> [Exercise]: Print, exactly as they stand, the lines from the start of the listing to the line containing "Task: Toggle Alerts under Audio Notifications", inclusive.

+++

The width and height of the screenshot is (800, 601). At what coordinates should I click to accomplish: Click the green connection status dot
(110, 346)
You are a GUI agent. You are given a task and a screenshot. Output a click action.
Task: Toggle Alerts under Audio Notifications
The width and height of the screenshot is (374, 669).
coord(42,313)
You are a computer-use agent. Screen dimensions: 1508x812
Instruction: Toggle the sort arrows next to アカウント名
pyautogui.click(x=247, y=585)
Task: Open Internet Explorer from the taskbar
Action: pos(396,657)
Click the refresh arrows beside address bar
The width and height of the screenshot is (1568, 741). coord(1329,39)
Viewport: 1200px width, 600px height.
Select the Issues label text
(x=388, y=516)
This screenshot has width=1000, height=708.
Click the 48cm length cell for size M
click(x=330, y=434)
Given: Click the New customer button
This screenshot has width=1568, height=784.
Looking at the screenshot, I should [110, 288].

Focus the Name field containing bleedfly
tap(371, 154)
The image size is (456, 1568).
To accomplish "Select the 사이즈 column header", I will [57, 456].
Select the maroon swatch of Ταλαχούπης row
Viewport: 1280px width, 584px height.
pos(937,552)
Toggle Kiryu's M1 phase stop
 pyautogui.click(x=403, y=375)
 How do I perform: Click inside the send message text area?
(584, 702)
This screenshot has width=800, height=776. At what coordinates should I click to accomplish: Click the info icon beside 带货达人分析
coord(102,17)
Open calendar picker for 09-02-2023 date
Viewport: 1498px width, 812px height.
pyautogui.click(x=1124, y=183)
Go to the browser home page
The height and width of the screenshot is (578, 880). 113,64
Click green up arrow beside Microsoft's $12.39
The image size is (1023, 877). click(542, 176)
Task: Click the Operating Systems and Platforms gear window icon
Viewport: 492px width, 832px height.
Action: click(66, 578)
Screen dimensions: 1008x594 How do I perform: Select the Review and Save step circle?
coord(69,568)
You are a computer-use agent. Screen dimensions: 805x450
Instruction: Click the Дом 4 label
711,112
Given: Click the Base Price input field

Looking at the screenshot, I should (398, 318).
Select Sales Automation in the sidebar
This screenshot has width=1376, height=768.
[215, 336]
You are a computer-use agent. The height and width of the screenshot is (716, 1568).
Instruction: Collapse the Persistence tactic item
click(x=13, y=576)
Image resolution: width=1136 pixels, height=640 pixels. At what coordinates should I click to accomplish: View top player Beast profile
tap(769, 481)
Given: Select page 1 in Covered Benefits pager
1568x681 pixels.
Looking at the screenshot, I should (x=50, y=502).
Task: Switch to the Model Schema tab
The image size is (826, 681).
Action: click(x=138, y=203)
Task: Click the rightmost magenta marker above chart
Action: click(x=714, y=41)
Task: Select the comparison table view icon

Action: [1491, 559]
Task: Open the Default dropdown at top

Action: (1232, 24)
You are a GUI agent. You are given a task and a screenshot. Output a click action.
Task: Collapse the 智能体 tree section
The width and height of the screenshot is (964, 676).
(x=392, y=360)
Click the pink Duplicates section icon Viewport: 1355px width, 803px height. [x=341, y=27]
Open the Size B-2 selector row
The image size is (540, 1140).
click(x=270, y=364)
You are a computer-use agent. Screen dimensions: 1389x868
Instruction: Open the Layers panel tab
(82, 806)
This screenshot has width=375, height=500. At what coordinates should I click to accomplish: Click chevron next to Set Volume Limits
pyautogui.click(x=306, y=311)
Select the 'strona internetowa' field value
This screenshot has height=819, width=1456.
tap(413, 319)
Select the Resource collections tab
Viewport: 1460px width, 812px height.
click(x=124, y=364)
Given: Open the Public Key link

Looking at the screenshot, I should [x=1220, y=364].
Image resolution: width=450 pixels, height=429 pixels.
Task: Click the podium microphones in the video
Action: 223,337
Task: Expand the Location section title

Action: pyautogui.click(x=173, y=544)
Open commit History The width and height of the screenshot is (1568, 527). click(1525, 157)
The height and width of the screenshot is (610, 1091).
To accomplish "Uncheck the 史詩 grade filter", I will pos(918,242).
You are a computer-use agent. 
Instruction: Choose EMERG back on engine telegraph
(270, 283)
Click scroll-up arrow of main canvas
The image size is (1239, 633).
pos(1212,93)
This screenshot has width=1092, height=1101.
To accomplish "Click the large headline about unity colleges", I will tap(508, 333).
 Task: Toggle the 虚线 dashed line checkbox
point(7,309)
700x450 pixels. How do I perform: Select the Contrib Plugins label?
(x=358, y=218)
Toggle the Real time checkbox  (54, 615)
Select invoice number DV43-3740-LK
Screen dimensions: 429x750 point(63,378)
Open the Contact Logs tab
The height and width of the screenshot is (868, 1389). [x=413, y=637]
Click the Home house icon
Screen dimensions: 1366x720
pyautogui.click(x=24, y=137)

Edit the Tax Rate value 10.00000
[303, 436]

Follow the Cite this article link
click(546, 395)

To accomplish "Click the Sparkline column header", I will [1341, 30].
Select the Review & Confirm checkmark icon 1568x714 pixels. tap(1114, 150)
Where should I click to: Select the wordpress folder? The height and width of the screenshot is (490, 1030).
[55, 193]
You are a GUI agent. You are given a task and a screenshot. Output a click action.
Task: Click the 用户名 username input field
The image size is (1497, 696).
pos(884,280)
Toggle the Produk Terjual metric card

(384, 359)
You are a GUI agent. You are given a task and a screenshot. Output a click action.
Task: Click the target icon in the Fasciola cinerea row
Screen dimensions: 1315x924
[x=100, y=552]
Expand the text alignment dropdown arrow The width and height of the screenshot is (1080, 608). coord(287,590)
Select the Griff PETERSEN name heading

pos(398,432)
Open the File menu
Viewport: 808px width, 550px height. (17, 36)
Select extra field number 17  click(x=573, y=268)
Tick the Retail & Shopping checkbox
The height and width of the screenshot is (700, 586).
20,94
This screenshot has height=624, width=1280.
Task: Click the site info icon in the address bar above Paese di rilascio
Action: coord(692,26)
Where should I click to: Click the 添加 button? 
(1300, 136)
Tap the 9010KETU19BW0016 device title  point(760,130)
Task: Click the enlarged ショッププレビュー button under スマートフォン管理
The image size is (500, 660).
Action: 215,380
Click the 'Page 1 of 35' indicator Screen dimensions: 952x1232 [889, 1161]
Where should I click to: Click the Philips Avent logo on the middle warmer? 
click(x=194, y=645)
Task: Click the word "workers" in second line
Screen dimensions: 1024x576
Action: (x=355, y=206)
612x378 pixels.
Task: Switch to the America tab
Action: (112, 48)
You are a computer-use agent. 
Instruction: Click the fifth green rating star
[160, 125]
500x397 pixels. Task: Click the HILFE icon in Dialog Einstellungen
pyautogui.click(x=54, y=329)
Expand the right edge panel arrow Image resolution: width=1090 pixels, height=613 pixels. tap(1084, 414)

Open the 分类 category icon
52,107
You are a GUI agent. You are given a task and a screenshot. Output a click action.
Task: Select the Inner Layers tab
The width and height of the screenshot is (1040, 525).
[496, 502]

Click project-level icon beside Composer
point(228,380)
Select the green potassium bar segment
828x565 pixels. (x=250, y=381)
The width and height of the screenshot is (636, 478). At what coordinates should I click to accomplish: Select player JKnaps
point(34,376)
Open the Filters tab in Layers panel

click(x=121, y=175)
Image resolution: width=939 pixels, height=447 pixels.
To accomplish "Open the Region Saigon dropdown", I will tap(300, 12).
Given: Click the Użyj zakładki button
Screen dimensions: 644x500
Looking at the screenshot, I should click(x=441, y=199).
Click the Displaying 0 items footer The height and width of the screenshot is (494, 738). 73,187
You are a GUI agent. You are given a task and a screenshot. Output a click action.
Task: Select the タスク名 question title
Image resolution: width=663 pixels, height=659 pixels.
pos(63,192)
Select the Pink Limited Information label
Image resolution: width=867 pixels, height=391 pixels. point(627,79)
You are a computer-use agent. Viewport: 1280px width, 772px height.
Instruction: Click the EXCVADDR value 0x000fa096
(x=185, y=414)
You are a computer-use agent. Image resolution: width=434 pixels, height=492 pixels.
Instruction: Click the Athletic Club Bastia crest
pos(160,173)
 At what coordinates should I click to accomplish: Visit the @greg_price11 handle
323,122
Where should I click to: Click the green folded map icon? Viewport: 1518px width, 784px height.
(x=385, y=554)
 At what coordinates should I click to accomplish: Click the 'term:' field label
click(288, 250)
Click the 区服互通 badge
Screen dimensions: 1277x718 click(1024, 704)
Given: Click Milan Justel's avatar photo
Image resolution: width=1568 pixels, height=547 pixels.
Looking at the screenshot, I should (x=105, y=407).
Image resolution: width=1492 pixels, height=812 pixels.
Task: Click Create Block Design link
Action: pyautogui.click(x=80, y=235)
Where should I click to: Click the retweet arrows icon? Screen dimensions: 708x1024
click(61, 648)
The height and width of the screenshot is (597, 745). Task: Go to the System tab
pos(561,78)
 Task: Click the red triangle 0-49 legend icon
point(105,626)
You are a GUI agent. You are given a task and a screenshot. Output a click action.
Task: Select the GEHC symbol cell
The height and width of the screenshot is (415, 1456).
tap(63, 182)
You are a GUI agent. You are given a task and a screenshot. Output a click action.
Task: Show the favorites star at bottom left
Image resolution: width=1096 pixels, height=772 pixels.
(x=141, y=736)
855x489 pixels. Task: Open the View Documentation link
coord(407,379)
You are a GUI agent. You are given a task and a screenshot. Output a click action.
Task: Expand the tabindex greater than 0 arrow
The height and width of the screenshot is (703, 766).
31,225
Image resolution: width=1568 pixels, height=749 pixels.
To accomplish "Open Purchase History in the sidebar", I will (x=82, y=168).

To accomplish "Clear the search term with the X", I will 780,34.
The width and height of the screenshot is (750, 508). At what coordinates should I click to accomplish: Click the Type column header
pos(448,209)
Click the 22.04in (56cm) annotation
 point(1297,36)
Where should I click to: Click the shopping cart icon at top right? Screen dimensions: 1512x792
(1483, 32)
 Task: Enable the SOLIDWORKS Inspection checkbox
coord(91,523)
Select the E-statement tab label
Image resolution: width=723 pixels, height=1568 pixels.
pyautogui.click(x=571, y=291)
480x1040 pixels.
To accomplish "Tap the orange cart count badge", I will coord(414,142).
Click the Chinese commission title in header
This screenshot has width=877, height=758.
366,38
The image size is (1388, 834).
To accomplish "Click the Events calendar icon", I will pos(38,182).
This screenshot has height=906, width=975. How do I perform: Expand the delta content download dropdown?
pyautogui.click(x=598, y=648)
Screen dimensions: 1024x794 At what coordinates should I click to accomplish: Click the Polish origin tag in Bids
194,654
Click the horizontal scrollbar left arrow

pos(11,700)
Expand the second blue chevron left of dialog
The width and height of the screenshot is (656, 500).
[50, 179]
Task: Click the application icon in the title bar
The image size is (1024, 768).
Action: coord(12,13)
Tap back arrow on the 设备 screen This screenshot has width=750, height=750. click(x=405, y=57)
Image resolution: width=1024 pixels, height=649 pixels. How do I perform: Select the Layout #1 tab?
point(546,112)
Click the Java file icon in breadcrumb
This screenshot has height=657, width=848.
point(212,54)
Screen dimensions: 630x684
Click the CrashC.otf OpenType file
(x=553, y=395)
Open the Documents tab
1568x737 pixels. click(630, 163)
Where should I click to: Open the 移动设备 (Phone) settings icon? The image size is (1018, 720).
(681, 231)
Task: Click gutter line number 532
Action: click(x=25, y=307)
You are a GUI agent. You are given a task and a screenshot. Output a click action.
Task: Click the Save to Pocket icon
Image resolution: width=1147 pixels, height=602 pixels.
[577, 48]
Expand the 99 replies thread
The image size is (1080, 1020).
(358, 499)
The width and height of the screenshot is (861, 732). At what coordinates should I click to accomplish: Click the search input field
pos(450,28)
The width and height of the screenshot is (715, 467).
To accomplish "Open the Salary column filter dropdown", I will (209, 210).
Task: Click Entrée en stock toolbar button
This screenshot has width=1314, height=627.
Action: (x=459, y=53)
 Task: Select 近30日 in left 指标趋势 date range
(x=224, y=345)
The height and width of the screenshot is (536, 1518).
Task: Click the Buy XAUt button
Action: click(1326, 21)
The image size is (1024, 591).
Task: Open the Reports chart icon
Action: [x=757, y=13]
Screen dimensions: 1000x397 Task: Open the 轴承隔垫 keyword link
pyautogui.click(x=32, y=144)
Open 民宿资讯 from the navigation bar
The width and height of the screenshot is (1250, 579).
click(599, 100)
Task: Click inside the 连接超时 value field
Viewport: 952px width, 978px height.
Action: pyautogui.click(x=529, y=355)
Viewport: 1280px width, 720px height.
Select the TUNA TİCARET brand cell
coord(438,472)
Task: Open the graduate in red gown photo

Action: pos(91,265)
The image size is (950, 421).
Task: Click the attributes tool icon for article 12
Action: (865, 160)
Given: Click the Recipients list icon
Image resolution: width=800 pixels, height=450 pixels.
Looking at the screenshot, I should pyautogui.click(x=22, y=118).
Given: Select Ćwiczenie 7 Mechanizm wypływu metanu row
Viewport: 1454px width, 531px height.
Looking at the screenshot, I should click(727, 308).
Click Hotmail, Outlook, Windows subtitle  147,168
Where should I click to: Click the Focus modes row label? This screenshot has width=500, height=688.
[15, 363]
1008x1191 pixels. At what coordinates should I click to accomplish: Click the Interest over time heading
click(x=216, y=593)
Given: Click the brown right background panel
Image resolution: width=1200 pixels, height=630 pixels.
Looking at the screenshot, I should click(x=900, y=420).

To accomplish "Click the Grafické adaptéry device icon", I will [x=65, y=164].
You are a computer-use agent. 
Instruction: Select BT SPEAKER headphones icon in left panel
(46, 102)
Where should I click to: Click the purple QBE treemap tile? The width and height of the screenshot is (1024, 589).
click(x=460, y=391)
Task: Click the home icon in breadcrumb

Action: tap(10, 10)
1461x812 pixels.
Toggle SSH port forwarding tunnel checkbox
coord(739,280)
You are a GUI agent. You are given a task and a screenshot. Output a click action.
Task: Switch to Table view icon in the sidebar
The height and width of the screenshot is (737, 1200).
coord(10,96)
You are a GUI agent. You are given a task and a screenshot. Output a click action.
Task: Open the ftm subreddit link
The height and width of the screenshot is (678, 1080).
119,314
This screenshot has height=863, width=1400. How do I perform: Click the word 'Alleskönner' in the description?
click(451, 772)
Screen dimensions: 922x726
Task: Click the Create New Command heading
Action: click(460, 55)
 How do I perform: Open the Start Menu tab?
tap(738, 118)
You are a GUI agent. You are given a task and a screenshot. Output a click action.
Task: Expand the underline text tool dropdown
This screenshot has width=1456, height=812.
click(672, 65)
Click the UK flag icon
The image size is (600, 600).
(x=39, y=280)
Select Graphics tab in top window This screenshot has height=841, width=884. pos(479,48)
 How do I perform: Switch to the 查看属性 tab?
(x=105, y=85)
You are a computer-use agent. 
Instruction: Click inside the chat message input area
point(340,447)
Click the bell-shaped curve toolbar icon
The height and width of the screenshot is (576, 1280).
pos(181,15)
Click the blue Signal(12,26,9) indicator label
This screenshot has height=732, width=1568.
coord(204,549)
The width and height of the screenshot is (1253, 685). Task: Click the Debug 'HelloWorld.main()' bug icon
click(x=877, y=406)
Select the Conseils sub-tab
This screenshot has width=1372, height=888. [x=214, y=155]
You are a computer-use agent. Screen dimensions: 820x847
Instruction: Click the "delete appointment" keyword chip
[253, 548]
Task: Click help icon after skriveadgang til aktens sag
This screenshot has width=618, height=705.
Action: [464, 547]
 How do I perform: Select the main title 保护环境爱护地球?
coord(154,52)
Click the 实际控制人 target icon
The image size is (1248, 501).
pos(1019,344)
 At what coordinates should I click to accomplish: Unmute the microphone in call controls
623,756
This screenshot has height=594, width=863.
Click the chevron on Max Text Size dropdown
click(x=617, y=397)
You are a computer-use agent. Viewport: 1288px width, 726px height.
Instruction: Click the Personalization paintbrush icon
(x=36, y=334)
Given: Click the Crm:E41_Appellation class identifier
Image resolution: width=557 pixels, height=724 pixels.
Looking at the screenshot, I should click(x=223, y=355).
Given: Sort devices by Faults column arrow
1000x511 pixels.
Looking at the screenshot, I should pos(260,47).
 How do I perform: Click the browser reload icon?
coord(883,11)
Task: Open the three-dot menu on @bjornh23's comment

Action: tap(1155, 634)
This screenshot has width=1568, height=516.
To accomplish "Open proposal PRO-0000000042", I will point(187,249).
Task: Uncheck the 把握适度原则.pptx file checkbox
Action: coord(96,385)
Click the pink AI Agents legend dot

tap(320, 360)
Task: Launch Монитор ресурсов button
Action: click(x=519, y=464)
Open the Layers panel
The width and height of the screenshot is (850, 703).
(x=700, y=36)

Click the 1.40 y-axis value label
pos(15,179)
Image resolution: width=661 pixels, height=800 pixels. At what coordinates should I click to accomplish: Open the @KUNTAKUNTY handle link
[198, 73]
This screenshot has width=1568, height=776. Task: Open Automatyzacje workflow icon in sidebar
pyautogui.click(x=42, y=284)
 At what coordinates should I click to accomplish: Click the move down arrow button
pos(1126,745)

+++

> [Solution to this exercise]:
The width and height of the screenshot is (800, 601). At what coordinates should I click to accomplish: Click the green connection status dot
(110, 346)
You are a GUI agent. You are given a task and a screenshot. Output a click action.
Task: Toggle Alerts under Audio Notifications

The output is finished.